If I'm blushing -- just the slightest tint of rose upon my gray and whiskery cheeks -- it's because my I was back in federal court again yesterday. Sort of. There was mention of me.

U.S. District Judge Reed O'Connor handed down a ruling in the Lockey and MacKenzie (Dallas segregates by race) case, and I was sort of ... well, I don't want to say a star, exactly, but, you know, front and center. I wish they'd give me some warning so I could wear my good tassel loafers on these days.

Judge O'Connor shot down an attempt by two Dallas developers to get him to reconsider an earlier dismissal of their whistle-blower case against the city. They say they caught Dallas City Hall red-handed defrauding the federal government over a decade of massive sums of desegregation money -- money they say Dallas spent to promote ... oops ... deliberate segregation. (Maybe we didn't notice the de- ?)

This is about two things. 1) At this late date in American history, is Dallas really deliberately segregating its downtown by race? Or is this an acid flashback to a Sidney Poitier movie? And, 2) Are Lockey and MacKenzie the dudes who caught Dallas doing it, in which case federal law would allow them to claim a huge reward for exposing government fraud?

See also: The Feds Say Dallas City Hall Has Promoted Racial Segregation in Housing Projects for Years

Hey. Let me come back to the Lockey and MacKenzie question in a second, because it's interesting. But first, what about the deliberate segregation thing? No, that's got to be wrong, right? This is the year 2014. Maybe City Hall goofed up and got the books all whomperjawed and forgot to add things up right and it all just came out wrong, but you're not going to tell us that Dallas City Hall, our City Hall, went out and deliberately tried to racially segregate downtown Dallas! Seg. Re. Gate? No way.

Ah, yes way. In fact, this is the really interesting thing about O'Connor's ruling yesterday. In stronger, more explicit language than the judge has used in the prior several years of litigation in this case, O'Connor suggests Lockey and MacKenzie could be right, that Dallas officials have been deliberately racially segregating the city.

In fact he names names. The main name in yesterday's opinion is that of Karl Zavitkovsky, the city's economic development director. Lockey and MacKenzie testified to the court that in 2008 when they were trying to renovate a downtown tower as apartments, "Mr. Zavitkovsky told us that Downtown Dallas is not the right place for low-income housing and that low-income housing 'is not part of the vision for Downtown Dallas.'"

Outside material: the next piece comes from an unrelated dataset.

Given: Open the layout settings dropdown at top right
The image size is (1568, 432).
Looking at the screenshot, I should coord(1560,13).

They told the court they took Zavitkovsky's admonition as a big fat hint the city didn't want to see any housing projects downtown that would put more minorities in downtown, in spite of the fact that the city was using federal money dedicated to desegregation. They told the court they spent the next 15 months carrying out their own in investigation of city policies. They say it was their investigation that spurred the U.S. Department of Housing and Urban Development to launch a four-year probe of Dallas housing practices.

The HUD report on its investigation, which came out last month, agreed with Lockey and MacKenzie. It said Dallas had been doing just what they claimed -- using federal money to racially segregate downtown -- and the report credited Lockey and MacKenzie as the whistle-blowers who alerted HUD to the scam.

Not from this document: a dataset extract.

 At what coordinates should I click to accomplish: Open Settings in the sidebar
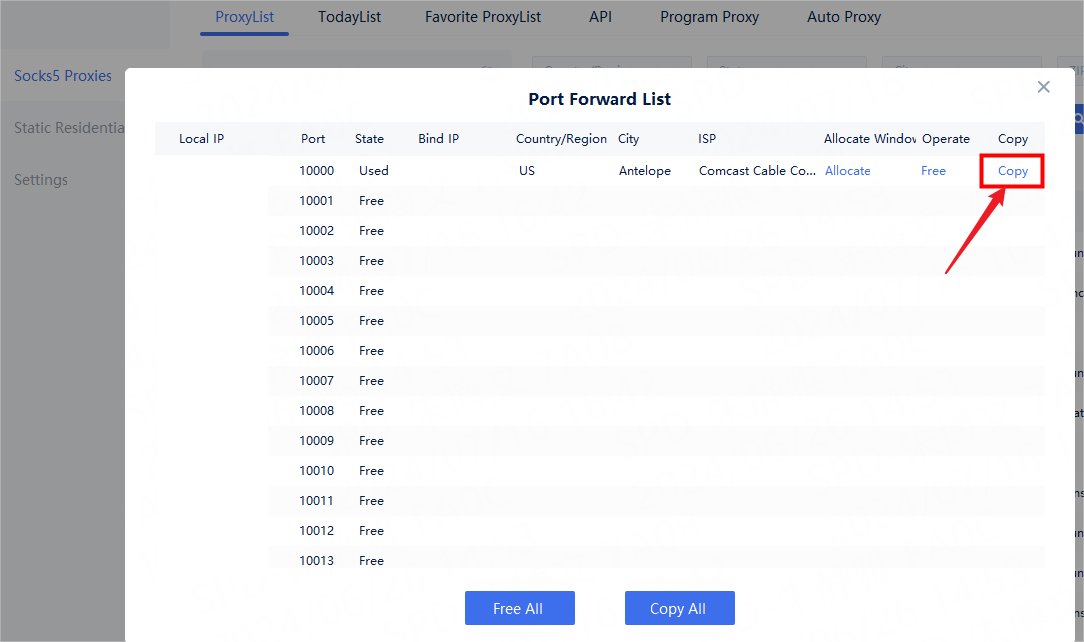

But back to the deliberate segregation thing. In his opinion yesterday, O'Conor said, "the Court acknowledges that Relators' personal experience with Zavitkovsky strengthens their claim to the extent it shows intentional segregation."

It doesn't say, Dallas deliberately segregated. But it comes pretty damn close -- the closest the judge has ever come so far to acknowledging that Lockey and MacKenzie have proved that much of their claim.

But then the judge goes on to say they don't get credit for being the original whistle-blowers. He says I was. Yeah, I told you about this a couple weeks ago.

See also: Dallas and Its Housing Authority Credit Me With Uncovering Their Housing Scam. I Wish.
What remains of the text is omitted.